▶ **WHAT IS BEING ASKED**
When a line of the entries contains "coordinates", please list that line.

+++ PROVIDED ENTRIES +++

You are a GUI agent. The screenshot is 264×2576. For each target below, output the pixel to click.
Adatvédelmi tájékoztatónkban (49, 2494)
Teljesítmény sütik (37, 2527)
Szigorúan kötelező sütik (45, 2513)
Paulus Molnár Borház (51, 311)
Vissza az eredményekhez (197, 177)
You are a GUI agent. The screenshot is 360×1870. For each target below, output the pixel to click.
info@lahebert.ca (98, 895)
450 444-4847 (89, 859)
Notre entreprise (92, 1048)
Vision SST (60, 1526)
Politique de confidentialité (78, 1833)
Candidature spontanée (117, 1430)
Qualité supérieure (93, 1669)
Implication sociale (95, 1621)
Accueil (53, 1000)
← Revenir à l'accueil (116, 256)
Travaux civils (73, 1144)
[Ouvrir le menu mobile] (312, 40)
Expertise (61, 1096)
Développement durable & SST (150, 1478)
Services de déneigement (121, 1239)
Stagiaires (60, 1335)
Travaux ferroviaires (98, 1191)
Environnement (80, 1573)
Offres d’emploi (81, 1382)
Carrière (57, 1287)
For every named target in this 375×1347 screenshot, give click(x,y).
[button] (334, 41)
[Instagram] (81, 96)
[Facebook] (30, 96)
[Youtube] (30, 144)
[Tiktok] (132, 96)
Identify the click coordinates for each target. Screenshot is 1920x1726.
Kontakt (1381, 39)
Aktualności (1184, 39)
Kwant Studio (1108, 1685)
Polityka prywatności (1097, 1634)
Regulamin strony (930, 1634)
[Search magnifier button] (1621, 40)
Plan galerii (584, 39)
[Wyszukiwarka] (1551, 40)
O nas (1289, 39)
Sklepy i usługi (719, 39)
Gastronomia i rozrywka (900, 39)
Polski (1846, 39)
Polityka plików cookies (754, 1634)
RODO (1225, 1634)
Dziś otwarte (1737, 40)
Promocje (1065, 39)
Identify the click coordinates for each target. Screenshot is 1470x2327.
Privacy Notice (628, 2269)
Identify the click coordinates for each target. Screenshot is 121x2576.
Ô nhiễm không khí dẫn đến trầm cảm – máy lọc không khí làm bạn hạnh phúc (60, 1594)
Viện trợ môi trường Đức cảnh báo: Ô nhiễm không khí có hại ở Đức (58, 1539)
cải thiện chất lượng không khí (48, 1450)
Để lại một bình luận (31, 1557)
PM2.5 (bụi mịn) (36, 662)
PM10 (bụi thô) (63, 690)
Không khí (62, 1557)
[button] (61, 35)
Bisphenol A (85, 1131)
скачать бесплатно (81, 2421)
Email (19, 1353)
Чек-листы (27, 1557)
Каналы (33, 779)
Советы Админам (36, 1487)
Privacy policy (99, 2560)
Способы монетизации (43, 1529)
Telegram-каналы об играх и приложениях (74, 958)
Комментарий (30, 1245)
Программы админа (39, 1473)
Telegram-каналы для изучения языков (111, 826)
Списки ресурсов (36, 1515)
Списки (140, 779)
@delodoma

+++

▶ **SOLVED EXERCISE**
Identify the click coordinates for each target. Screenshot is 1920x1726.
Identify the click coordinates for each target. Screenshot is 1470x2327.
Identify the click coordinates for each target. Screenshot is 121x2576.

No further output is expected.